WHAT IS BEING ASKED => Rewrite the comment about mental illness, starting with "Hacker News new" and going on through "single, physical cause.", with "runny nose" changed to "sore throat".

PAGE TEXT =>

Hacker News new | ask | show | jobs
by elbasti 2676 days ago
> but I don't like confusing people by trying to deny the common understanding of a word.

I think that's actually the crux of the argument. The phrase "mental illness" IS the perversion of a common understanding of a word. When people hear "illness" they think "thing that is broken". Is a runny nose an illness? No, the flu is an illness.

I don't think it's about whether we fully understand the cause or not; I think it's about whether or not we think there probably is a single, physical cause.

So we absolutely should call Cystic Fibrosis an illness even if we don't know the cause, because we think there probably IS one. And heck, there may be two causes! And then... well, then it would be TWO illnesses with similar symptoms, not one.

At this point I'm straying from the book because I don't remember it too well, so this is editorializing: I don't think that holds for many mental illnesses.

"Depression"--do we think there's one, or few, underlying physical causes of it? Highly doubtful. And we know it's highly doubtful because the treatments that make the symptoms go away are so varied in their mechanisms of action and effectiveness. Exercise. Sunlight. Changing jobs. Medication. Time. Talk therapy. All these things "work", to some degree or another, but the odds that they are targeting the same underlying, malfunctioning, physical mechanism are very slim. So one would say "depression is not an illness, the same way a runny nose is not an illness. It's a pattern."

1 comments

If I'm understanding your argument correctly then you are basically saying that what we currently call mental illnesses are in fact symptoms and we have yet to determine what they are symptoms of.

Would that be a correct interpretation of your thoughts?

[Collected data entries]
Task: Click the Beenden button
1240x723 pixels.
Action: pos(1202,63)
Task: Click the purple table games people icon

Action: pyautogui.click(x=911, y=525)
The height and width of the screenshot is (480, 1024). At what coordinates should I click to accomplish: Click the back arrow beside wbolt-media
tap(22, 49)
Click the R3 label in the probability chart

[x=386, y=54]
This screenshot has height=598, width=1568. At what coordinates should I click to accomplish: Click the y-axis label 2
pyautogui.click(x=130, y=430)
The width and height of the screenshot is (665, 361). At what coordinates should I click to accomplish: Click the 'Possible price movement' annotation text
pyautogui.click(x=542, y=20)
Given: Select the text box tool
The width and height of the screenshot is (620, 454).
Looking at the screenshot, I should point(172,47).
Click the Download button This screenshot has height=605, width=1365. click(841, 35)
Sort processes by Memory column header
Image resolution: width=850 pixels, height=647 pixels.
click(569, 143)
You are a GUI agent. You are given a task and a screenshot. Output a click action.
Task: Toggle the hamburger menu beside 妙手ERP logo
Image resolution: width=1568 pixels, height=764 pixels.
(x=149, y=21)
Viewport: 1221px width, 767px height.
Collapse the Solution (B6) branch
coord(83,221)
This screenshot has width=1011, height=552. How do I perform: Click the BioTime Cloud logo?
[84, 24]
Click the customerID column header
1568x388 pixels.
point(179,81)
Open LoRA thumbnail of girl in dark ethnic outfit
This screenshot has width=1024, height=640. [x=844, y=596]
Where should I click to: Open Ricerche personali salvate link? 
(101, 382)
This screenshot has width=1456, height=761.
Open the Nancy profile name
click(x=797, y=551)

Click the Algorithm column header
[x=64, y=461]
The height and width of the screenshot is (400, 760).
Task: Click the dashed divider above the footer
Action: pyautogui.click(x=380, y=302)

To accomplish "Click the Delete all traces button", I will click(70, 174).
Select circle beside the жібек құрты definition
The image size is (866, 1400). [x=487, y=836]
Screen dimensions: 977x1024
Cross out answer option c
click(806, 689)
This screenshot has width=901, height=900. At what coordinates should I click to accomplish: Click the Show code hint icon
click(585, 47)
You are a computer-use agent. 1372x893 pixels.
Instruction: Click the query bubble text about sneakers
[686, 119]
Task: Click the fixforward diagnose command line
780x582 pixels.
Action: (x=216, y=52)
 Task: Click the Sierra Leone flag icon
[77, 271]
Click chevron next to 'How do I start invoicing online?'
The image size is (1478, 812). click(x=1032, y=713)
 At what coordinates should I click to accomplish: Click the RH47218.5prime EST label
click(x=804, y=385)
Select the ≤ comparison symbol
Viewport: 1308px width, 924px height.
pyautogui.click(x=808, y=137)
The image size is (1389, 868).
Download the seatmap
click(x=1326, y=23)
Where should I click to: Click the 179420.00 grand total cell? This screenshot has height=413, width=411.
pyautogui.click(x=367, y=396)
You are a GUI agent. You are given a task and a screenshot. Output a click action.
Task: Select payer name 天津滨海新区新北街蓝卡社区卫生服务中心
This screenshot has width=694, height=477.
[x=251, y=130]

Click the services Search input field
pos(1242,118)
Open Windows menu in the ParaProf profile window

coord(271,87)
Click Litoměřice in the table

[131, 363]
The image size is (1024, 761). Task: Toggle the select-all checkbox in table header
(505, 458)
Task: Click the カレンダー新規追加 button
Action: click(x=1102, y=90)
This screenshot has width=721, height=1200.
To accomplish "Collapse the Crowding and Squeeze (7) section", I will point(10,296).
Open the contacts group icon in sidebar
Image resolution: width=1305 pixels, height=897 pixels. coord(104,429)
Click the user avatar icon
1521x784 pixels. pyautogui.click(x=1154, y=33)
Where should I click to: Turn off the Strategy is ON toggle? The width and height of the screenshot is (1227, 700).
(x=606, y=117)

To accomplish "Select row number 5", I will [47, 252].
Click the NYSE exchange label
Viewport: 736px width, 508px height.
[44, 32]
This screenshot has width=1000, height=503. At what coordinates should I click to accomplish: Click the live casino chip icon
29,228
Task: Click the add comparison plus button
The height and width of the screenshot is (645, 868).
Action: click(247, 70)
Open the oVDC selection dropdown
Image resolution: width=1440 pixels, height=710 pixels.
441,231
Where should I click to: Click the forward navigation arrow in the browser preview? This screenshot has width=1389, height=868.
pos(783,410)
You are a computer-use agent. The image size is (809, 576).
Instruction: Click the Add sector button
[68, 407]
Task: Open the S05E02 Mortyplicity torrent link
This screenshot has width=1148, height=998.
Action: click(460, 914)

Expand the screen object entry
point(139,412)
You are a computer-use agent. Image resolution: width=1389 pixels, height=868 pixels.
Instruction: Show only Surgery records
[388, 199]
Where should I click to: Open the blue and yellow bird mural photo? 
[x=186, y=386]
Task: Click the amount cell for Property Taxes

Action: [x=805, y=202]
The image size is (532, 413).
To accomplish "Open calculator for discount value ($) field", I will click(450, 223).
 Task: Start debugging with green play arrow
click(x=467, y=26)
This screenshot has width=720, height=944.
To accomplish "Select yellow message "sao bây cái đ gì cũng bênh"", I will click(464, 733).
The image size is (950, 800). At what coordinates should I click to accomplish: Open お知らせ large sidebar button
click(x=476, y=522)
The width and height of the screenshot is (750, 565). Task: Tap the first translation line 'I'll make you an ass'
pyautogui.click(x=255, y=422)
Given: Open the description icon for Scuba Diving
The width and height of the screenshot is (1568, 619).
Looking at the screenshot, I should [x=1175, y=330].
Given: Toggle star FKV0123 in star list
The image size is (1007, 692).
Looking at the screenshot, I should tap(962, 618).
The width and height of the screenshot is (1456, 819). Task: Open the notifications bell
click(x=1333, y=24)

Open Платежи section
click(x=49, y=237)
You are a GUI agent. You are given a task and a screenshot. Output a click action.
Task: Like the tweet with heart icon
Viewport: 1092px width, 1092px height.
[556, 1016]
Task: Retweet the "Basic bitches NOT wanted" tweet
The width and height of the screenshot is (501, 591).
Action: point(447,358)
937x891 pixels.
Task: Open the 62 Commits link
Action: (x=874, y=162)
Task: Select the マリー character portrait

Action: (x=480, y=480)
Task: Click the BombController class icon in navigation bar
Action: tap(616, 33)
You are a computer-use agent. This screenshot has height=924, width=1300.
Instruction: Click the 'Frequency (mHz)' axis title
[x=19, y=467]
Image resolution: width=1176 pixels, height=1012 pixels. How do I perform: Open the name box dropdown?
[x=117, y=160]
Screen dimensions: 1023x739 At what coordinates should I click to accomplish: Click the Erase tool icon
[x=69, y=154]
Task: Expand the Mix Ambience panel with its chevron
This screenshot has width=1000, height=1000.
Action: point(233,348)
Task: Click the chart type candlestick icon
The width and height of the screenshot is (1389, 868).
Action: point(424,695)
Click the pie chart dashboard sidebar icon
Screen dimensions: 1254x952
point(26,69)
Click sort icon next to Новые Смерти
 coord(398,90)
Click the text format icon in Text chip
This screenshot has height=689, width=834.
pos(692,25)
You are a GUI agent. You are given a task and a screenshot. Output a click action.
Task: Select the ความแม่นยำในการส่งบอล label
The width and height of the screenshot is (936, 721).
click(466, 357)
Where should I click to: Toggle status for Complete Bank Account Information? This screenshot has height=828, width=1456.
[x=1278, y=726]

ANSWER SECTION =>
Hacker News new | ask | show | jobs
by elbasti 2676 days ago
> but I don't like confusing people by trying to deny the common understanding of a word.

I think that's actually the crux of the argument. The phrase "mental illness" IS the perversion of a common understanding of a word. When people hear "illness" they think "thing that is broken". Is a sore throat an illness? No, the flu is an illness.

I don't think it's about whether we fully understand the cause or not; I think it's about whether or not we think there probably is a single, physical cause.